3.3. Spatial changes of saline land The characteristics of spatial changes of saline land can not only be discussed qualitatively through the landcover map, but can also be analyzed statistically by overlapping the landcover maps in the different periods. Fig. 3 shows the spatial distribution of saline land in 1991, 1998 and 2005. It can be seen clearly that the distribution of saline land in Jiefangzha Irrigation Sub-district presents an increasing trend from south-west to north-east, which accords with the total trend of Hetao Irrigation District. Because the terrain of Hetao Irrigation District is high in south-west and low in northeast, the salinity in north-east is more severe than south-west. In other words, most of moderate saline land and heavy saline land are distributed in north-east. After the qualitative analysis of Jiefangzha Irrigation Subdistrict, we would like to explain the transition of the different types of saline land in 1991, 1998 and 2005. Landcover maps for 1991, 1998 and 2005 were overlaid two at a time, and subsequent GIS analyses was performed by applying simple image differencing. Land salinization occurred during 1991–2005 period are detected and characterized. The transition matrixes are shown in Table 1. From the transition matrix between 1991 and 1998, we can see that: 110, 123 and 90 km2 of non-saline land changed into slight saline land, moderate saline land and heavy saline land. However, 190 km2 of slight saline land, 75 km2 of moderate saline land and 60 km2 of heavy saline land transformed into non-saline land.

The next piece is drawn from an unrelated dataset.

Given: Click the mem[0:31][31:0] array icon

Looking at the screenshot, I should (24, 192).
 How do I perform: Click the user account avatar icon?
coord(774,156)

Moreover, 101 and 31 km2 of slight saline land transformed into moderate saline land and heavy saline land, and 37 km2 of moderate saline land transformed into heavy saline land. On the other hand, 81 km2 of moderate saline land and 15 km2 of heavy saline land transformed into slight saline land, and 110 km2 of non-saline land transformed into slight saline land. Therefore, slight, moderate and heavy saline lands transformed each other, and non-saline land and saline land transformed each other. The two-type transformation resulted in the changes of the different types of areas. In total, from 1991 to 1998, heavy saline land and moderate saline land increased, while the slight saline land decreased. From the transition matrix between 1998 and 2005, we can conclude that: 134 km2 of slight saline land, 183 km2 of moderate saline land and 122 km2 of heavy saline land had transformed into non-saline land. 85 km2 of moderate saline and 26 km2 of heavy saline land transformed into slight saline land, and 32 km2 of heavy saline land transformed into moderate saline land. In addition, 115, 81 and 40 km2 of non-saline land transformed into slight, moderate and heavy saline land, respectively. 78 and 14 km2 of slight saline land transformed into moderate and heavy saline land. In total, the land transform mainly occurred between the saline land and nonsaline land. Some saline lands transformed into non-saline lands, which lead to the increase of non-saline lands and the decrease of saline lands. Moreover, the transformations among the different types of saline lands resulted in the decrease of moderate and heavy saline land. In a word, the salinization of Jiefangzha Irrigation Sub-district was decreased from 1998 to 2005.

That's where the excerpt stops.